> [Exercise aim]
Set out word for word the line that contains "Anfahrt (130, 136)" and each line after it, through the end of the data below, but exclude the pictures.

----------

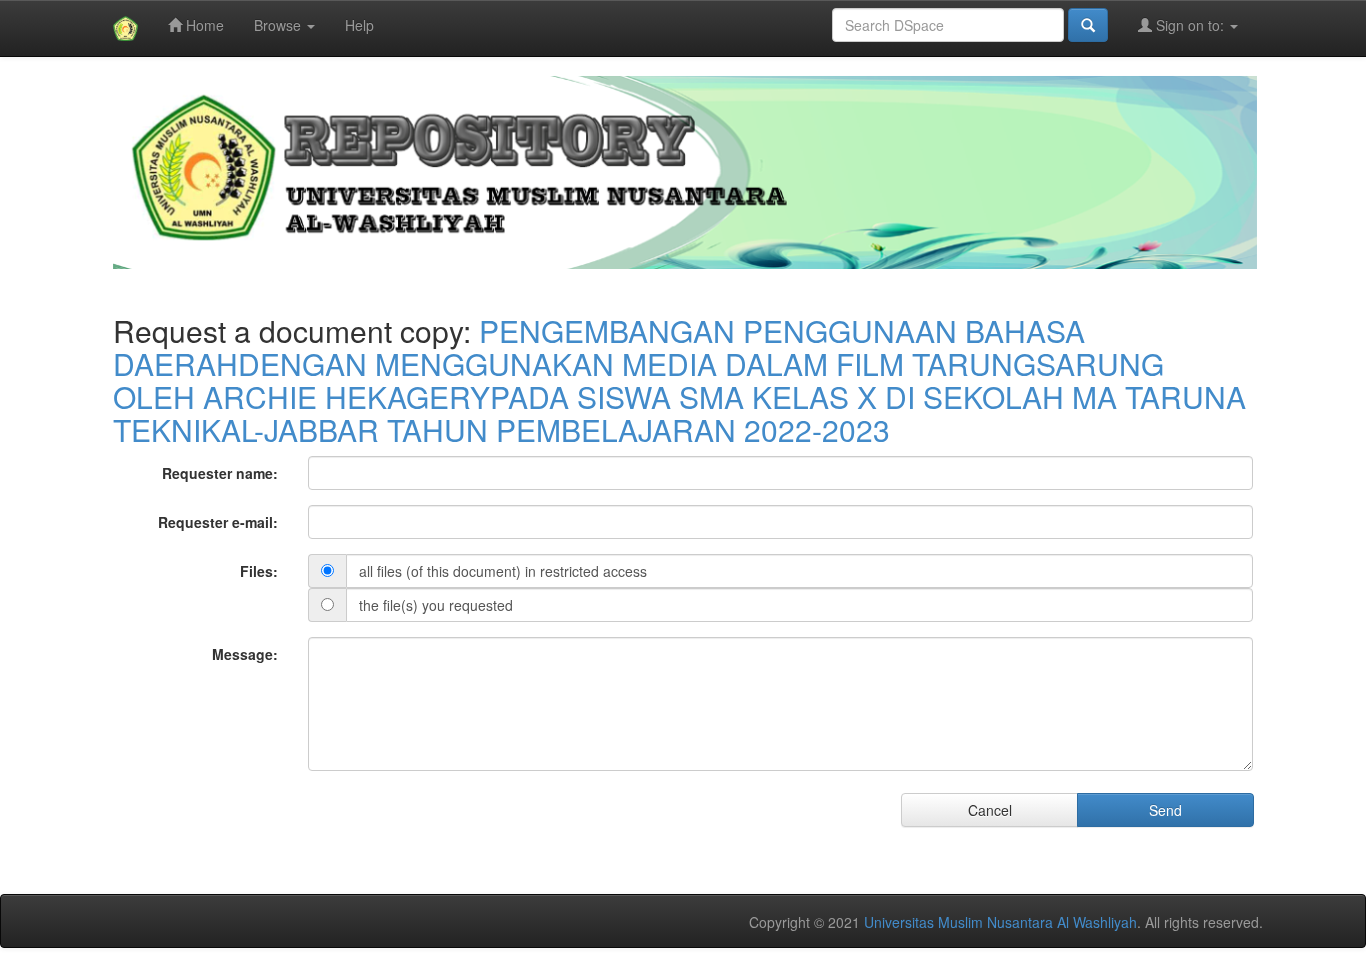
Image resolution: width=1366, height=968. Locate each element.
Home (203, 25)
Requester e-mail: (218, 522)
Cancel (990, 810)
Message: (245, 654)
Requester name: (220, 473)
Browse (279, 25)
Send (1165, 810)
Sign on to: (1190, 25)
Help (359, 25)
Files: (259, 571)
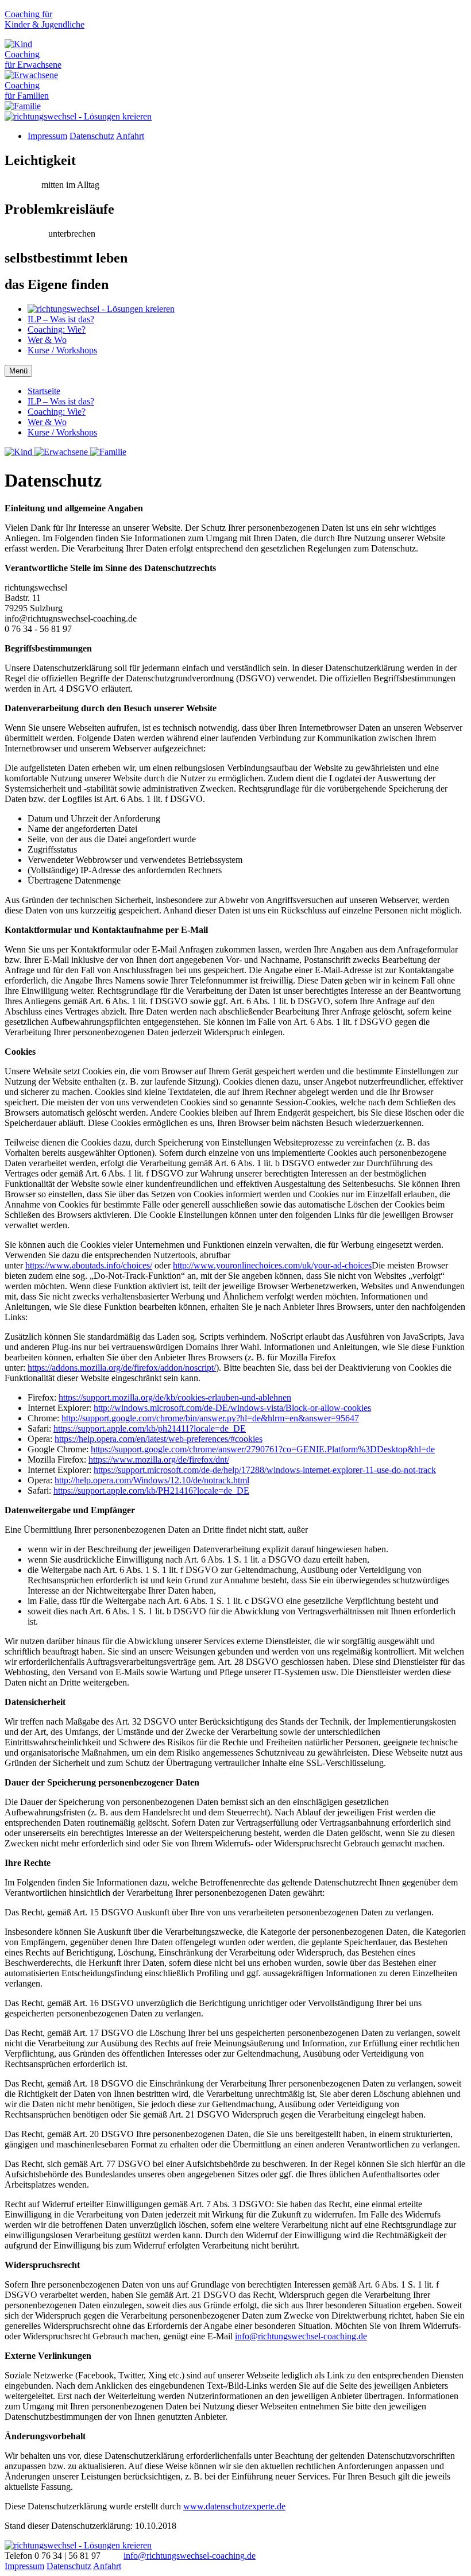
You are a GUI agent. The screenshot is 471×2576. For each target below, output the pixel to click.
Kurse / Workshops (62, 350)
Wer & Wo (47, 340)
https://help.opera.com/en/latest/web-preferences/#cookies (158, 1439)
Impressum (47, 136)
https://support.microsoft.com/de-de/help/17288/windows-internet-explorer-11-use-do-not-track (265, 1470)
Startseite (44, 391)
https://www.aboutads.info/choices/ (88, 1265)
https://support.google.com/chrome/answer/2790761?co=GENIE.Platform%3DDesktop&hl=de (263, 1449)
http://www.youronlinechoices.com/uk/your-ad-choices (272, 1265)
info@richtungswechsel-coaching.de (301, 2336)
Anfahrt (130, 136)
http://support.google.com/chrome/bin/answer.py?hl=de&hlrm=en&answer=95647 (210, 1418)
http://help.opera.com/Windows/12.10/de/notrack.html (152, 1480)
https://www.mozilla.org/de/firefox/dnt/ (158, 1459)
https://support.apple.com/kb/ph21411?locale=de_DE (149, 1428)
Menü (18, 371)
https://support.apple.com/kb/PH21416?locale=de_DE (151, 1490)
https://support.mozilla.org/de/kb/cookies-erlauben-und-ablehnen (175, 1397)
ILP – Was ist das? (61, 319)
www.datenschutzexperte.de (234, 2506)
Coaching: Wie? (57, 329)
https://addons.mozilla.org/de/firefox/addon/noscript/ (122, 1367)
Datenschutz (92, 136)
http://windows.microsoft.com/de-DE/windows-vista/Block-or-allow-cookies (232, 1408)
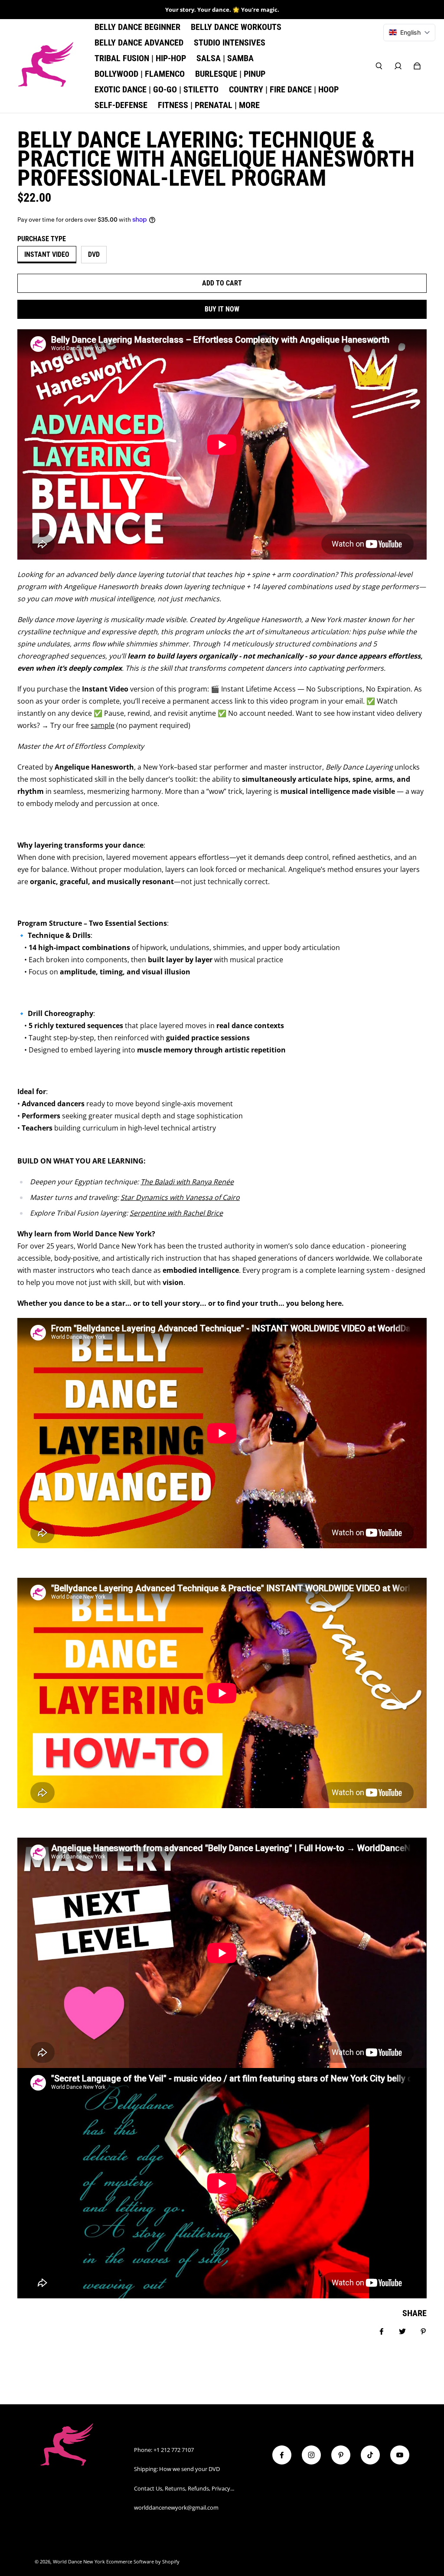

----------

> [Exercise solution]
Anfahrt (130, 136)
http://support.google.com/chrome/bin/answer.py?hl=de&hlrm=en&answer=95647 (210, 1418)
http://help.opera.com/Windows/12.10/de/notrack.html (152, 1480)
https://www.mozilla.org/de/firefox/dnt/ (158, 1459)
https://support.apple.com/kb/ph21411?locale=de_DE (149, 1428)
Menü (18, 371)
https://support.apple.com/kb/PH21416?locale=de_DE (151, 1490)
https://support.mozilla.org/de/kb/cookies-erlauben-und-ablehnen (175, 1397)
ILP – Was ist das? (61, 319)
www.datenschutzexperte.de (234, 2506)
Coaching: Wie? (57, 329)
https://addons.mozilla.org/de/firefox/addon/noscript/ (122, 1367)
Datenschutz (92, 136)
http://windows.microsoft.com/de-DE/windows-vista/Block-or-allow-cookies (232, 1408)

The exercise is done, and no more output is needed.